The defendant argues that the court cannot order a criminal forfeiture of property that does not belong to the defendant. The $31 million that Countrymark and Growmark spent to acquire Malta Clayton *530belonged to those companies and not to Swanson'. This argument is but a variation on the theme discussed above. Those funds actually spent by Countrymark and Growmark to acquire Malta Clayton never became assets in Swanson’s hands.

On remand the district court should make specific findings teasing those funds which were “involved in” Swanson’s illegal activity (and which constituted a gain to Swanson) from those funds that were not.

In sum, we remand this case to the district court for resentencing in light of the forthcoming United States Supreme Court opinions in Booker and Fanfan.
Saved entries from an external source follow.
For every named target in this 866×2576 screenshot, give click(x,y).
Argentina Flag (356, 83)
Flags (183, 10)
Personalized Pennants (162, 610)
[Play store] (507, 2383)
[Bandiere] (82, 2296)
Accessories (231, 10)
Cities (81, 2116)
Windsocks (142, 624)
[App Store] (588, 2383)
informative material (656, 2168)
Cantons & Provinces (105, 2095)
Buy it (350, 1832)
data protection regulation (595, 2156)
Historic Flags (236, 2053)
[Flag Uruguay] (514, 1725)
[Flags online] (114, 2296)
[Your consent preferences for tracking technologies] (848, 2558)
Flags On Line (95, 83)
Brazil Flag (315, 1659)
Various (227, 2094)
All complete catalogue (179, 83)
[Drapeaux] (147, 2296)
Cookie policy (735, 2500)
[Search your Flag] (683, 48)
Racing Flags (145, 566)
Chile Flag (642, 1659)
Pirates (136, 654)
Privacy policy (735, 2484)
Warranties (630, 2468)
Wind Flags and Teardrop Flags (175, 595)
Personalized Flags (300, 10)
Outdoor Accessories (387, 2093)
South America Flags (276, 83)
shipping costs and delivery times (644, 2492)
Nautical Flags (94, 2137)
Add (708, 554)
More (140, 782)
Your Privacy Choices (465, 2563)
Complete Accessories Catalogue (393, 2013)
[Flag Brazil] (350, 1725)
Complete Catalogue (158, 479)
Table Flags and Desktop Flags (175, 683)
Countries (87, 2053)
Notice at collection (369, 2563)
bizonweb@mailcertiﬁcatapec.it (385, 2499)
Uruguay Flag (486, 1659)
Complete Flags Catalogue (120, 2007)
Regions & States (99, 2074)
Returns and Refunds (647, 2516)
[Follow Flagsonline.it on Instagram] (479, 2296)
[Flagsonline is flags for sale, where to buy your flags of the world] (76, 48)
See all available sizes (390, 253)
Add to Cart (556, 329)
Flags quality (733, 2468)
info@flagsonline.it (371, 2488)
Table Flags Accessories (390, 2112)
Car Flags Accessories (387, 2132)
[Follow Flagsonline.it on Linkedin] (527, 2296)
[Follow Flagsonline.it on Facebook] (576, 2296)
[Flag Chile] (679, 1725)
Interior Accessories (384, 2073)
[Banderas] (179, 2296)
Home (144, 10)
This may or may not involve application of the 1998 Sentencing Guidelines Manual, but will certainly require some recalculation and additional findings on restitution and forfeiture.5

REVERSED and REMANDED

. Furthermore, depending on the Court's ultimate conclusion in Booker and Fanfan, the district court also may need to reconsider the other sentencing enhancements included in the pre-sentence investigation report (PSI) including the enhancement for the sophisticated means employed during the commission of the crime (U.S.S.G. § 2B 1.1 (b)(8)(C)), for abuse of a position of trust (U.S.S.G. § 3B1.3), and for extensive criminal activity (U.S.S.G. § 3Bl.l(a)) (R. at 122).

. We held in United States v. Patel, 131 F.3d 1195, 1200 (7th Cir.1997), that because criminal forfeiture (and consequently restitution) are elements of the defendant's sentence rather than of the underlying crime, the government need only establish its right to forfeiture by a preponderance of the evidence rather than by proof beyond a reasonable doubt. Whether this reasoning survives the court's decision in Booker and Fanfan remains to be seen and offers yet another reason why the district court would be well-advised to wait and see what the Supreme Court decision brings before resentencing Swanson.
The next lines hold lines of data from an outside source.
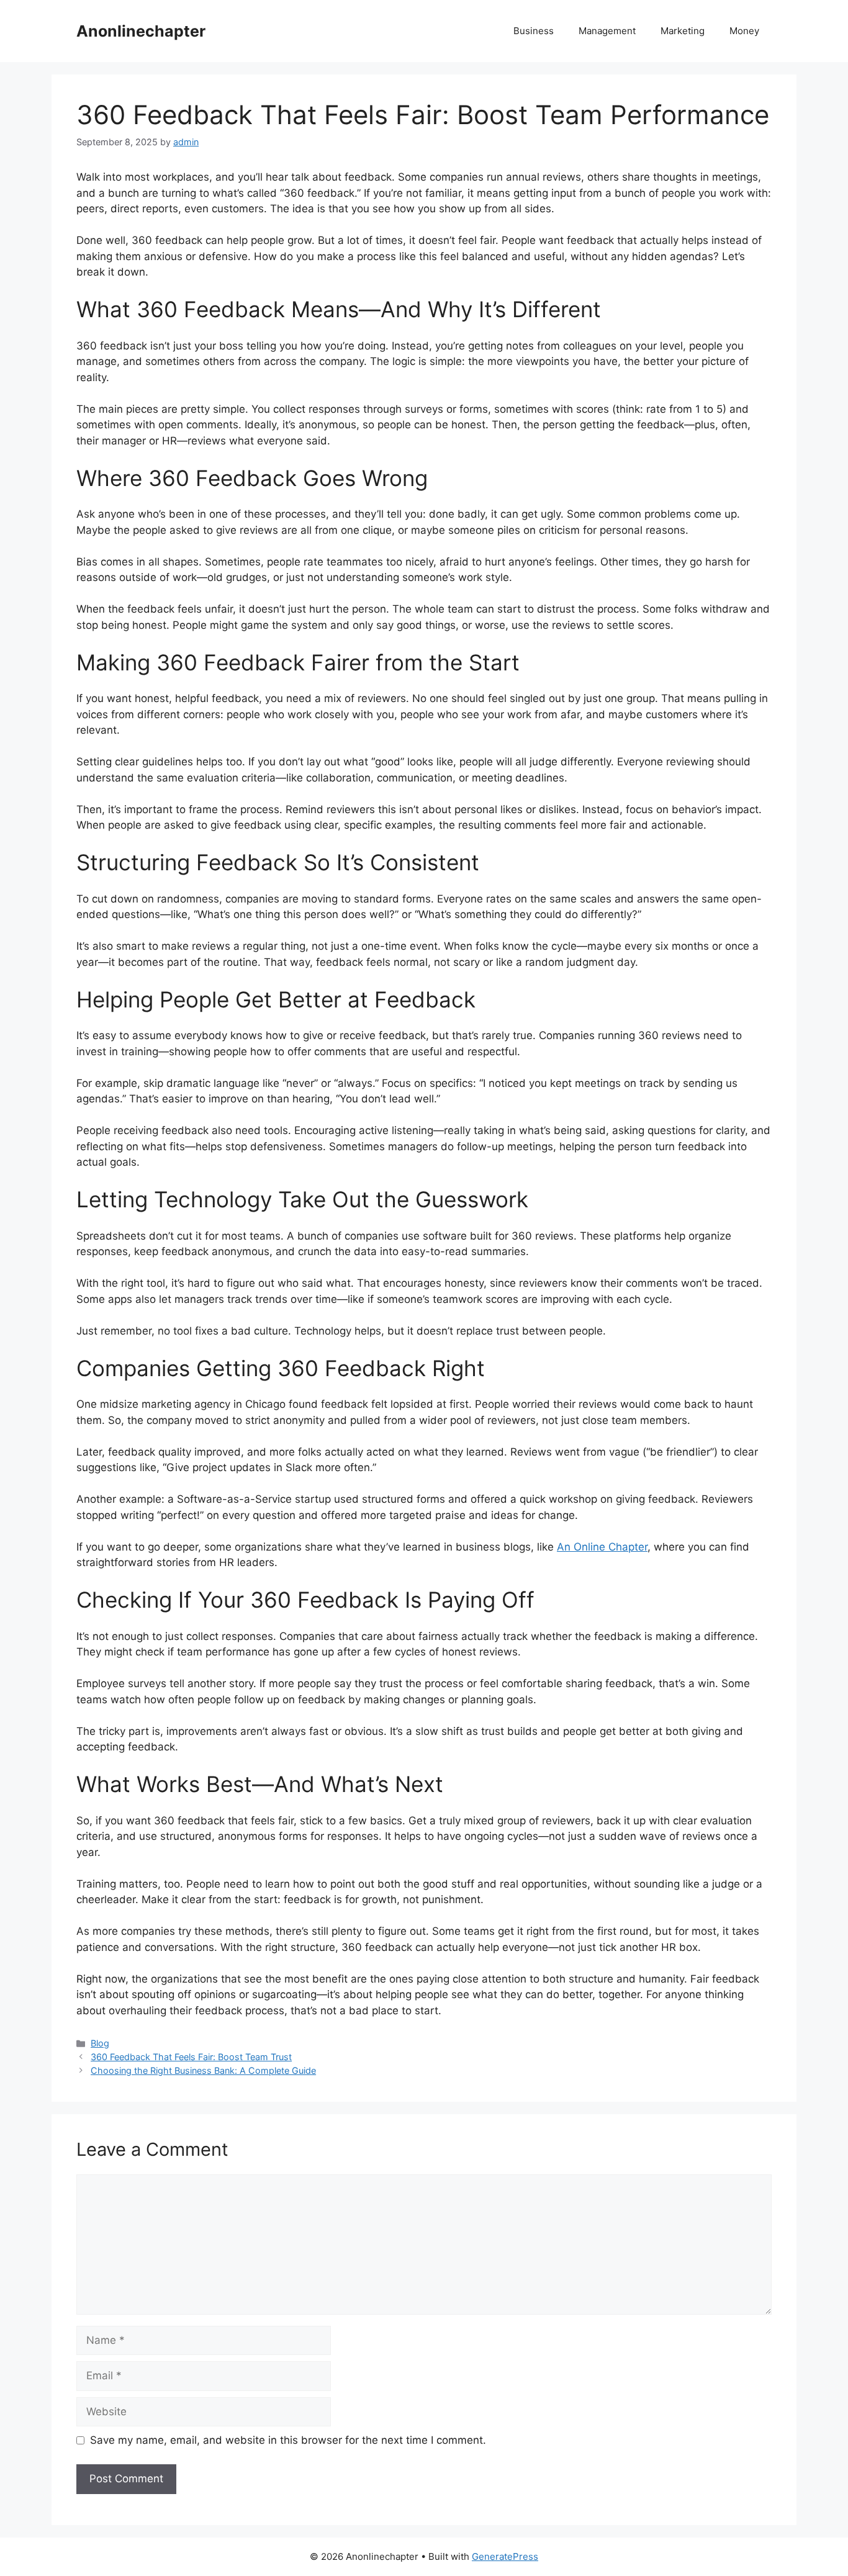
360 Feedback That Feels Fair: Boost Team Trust (191, 2056)
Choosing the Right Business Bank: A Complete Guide (203, 2070)
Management (607, 31)
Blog (100, 2043)
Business (533, 31)
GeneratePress (505, 2556)
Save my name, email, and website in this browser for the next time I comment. (288, 2440)
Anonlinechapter (140, 31)
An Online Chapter (602, 1547)
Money (744, 31)
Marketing (683, 31)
. Furthermore, the government’s numbers proffered at the sentencing hearing add up to $1,036,074.41, not $1,161,000 as originally claimed by the government and stated in the PSI, Id. This discrepancy of $124,296 gives us little confidence either in these calculations or the other claims for restitution for which there was no explanation by the government at sentencing.
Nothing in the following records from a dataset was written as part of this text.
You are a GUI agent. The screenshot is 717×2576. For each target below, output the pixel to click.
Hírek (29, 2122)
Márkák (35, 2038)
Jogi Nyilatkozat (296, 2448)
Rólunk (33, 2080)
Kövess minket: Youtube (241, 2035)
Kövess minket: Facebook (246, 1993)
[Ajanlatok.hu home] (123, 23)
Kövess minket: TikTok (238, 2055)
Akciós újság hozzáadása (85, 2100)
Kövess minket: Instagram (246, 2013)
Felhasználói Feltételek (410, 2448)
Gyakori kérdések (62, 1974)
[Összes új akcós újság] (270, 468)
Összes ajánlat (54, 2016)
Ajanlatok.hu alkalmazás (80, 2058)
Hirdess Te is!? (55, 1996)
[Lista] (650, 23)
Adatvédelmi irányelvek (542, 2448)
. It is worth noting, however, that a change in the form of proceeds obtained from the crime does not prevent forfeiture, provided that the proceeds were involved in the crime as required by 18 U.S.C. § 982(a)(1). Section 982(b)(1) allows the government to obtain substitute assets if it cannot find property "involved in” or "traceable to” the offense of conviction. 21 U.S.C. § 853(p) (incorporated into 18 U.S.C. § 982(b)(1) by reference). For example, if Swanson used the funds skimmed from the Malta Clayton acquisition to purchase his home in New York, the home would then be forfeitable as well.

. Our colleague's comment about awaiting the outcome of United States v. Booker, 375 F.3d 508 (7th Cir.2004), cert. granted, - U.S. -, 125 S.Ct. 11, 159 L.Ed.2d 838 (U.S. Aug. 2, 2004) (No. 04-104) and United States v. Fanfan, 2004 WL 1723114 (D.Me. June 28, 2004), cert. granted, - U.S. -, 125 S.Ct. 12, 159 L.Ed.2d 838 (U.S. Aug. 2, 2004) (No. 04-105) for the sake of judicial economy would ordinarily hold sway. In this case, however, the matter must be remanded for reasons unrelated to Booker and Fanfan — that is to unravel the issues regarding forfeiture and restitution. For this reason judicial economy will be served best by allowing the parties immediately to begin their efforts to clarify the forfeiture and restitution issues for the district court. Furthermore, by remanding this matter now the district court will have the first opportunity to apply the holdings of Booker and Fanfan while allowing for later appellate review if necessary.